Oleh: Coach Ari (@ari_mohamad_ridwan)
Trainer Muda Kuningan / Trainer Senior Al-Multazam Connector (Amco) / Mahasiswa Semester 3 Magister Manajemen Universitas Kuningan/ Pengasuh Asrama Ponpes Terpadu Al-Multazam Kuningan
suarakuningan.com - Indonesia adalah sebuah negara hukum yang berbentuk kesatuan dengan pemerintahan berbentuk republik dan sistem pemerintahan presidensial dengan sifat parlementer. Indonesia tidak menganut sistem pemisahan kekuasaan melainkan pembagian kekuasaan.
Cabang eksekutif dipimpin oleh seorang presiden yang merupakan kepala negara sekaligus kepala pemerintahan yang dibantu oleh seorang wakil presiden yang kedudukannya sebagai pembantu presiden di atas para menteri yang juga pengawas presiden.
Kekuasaan legislatif dibagi di antara dua kamar di dalam Majelis Permusyawaratan Rakyat/MPR yaitu Dewan Perwakilan Rakyat/DPR dan Dewan Perwakilan Daerah/DPD. Cabang yudikatif terdiri dari Mahkamah Agung/MA yang dan sebuah Mahkamah Konstitusi/MK yang secara bersama-sama memegang kekuasaan kehakiman.
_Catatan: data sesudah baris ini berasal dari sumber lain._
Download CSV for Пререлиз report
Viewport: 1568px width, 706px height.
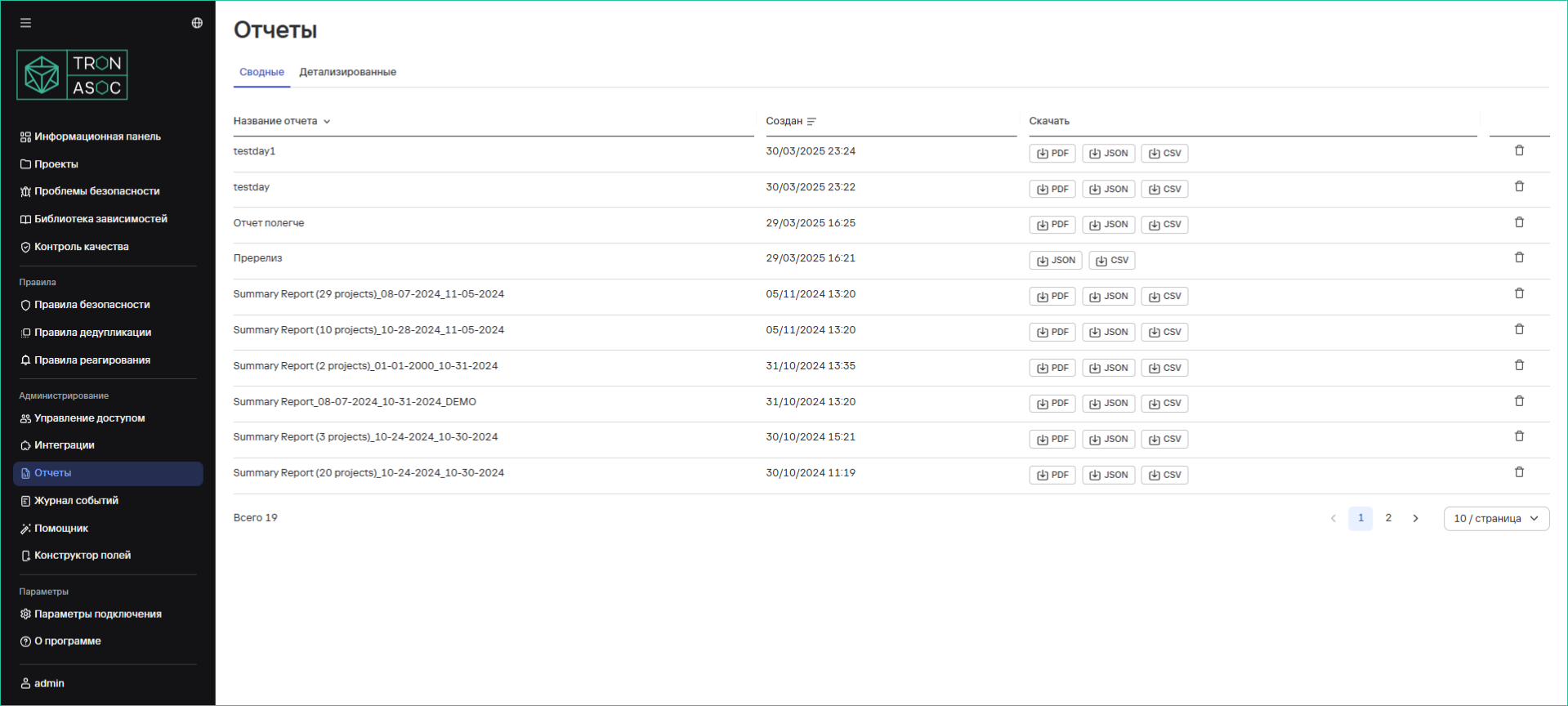tap(1111, 261)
Kekuasaan Inspektif dikendalikan oleh Badan Pemeriksa Keuangan yang memiliki perwakilan di setiap provinsi dan kabupaten/kota di seluruh wilayah Republik Indonesia.
Indonesia terdiri dari 34 provinsi yang memiliki otonomi, 5 di antaranya memiliki status otonomi yang berbeda, terdiri dari 3 Daerah Otonomi Khusus yaitu Aceh, Papua, dan Papua Barat; 1 Daerah Istimewa yaitu Yogyakarta; dan 1 Daerah Khusus Ibu kota yaitu Jakarta. Setiap provinsi dibagi-bagi lagi menjadi kota/kabupaten dan setiap kota/kabupaten dibagi-bagi lagi menjadi kecamatan/distrik kemudian dibagi lagi menjadi keluarahan/desa/nagari hingga terakhir adalah rukun tetangga.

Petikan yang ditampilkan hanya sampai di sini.